On Sunday, 4 May 2014 at 10:04:26 UTC, Gary Willoughby wrote:
In the following snippet is the line marked WOAH legal? The compiler doesn't complain about the trailing comma in the constructor arguments.

import std.stdio;

class Foo
{
        public this(string foo)
        {
        }
}

void main(string[] args)
{
        auto foo = new Foo("bar", ); // <-- WOAH
}

Yes. As a rule of thumb, a single trailing comma is *always* legal.
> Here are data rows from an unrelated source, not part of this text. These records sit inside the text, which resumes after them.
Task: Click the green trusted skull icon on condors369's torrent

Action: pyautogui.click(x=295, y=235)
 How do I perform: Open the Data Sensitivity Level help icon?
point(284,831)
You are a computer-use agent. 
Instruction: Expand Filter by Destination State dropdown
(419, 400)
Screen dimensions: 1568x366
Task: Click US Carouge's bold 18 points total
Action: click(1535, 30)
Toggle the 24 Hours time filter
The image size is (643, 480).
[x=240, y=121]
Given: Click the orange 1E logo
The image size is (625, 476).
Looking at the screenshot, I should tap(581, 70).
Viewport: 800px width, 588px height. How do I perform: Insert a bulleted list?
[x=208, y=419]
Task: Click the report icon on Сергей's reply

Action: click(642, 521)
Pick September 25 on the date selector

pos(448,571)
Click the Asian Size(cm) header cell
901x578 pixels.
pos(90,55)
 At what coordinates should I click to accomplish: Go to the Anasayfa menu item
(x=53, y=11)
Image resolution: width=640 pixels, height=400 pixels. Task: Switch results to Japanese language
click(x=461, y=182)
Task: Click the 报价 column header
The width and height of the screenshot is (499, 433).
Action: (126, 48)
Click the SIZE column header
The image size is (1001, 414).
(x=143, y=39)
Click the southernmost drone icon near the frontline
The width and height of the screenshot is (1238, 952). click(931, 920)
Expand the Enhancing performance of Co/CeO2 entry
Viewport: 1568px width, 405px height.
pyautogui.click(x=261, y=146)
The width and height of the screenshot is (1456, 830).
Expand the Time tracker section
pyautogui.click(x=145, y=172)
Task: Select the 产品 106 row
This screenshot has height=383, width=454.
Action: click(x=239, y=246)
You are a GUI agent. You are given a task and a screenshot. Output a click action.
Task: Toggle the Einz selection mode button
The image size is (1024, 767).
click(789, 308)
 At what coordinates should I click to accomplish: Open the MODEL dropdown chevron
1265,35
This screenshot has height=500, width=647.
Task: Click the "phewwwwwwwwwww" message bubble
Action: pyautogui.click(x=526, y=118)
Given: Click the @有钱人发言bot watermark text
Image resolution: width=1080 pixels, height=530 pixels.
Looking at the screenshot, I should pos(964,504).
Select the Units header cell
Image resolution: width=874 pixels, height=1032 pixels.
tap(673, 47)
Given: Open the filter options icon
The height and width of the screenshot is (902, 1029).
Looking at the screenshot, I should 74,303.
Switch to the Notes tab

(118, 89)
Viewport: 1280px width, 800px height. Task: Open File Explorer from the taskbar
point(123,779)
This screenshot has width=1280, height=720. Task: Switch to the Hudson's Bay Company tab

It allows for easier and uniform syntax for calls with lots of arguments:

new Foo(
  "bar1",
  "bar2",
  "bar3",
  "bar4",
);

This works for mostly anything: both calls and function declaration:

this(
    string arg1,
    string arg2,
    string arg3,
    string arg4,
)
{
   ...
}

It also works for arrays:
auto arr1= [
    1,
    2,
    3,
    4,
];

Or enums:
enum Letters
{
    A,
    B,
    C,
    D,
}

The advantage in all the above means no special case if you want to add, swap or comment a certain argument: They are all "equal" in terms of separator comma.

Finally, it makes mixins/generated code easier, since you don't have to worry about the "last argument" special case (though if you use "range formating": "%(%s,%)", it shouldn't matter).

--------

So long story short, yes, it is legal. And convenient. I've personally adopted it, and use it any time I list arguments vertically.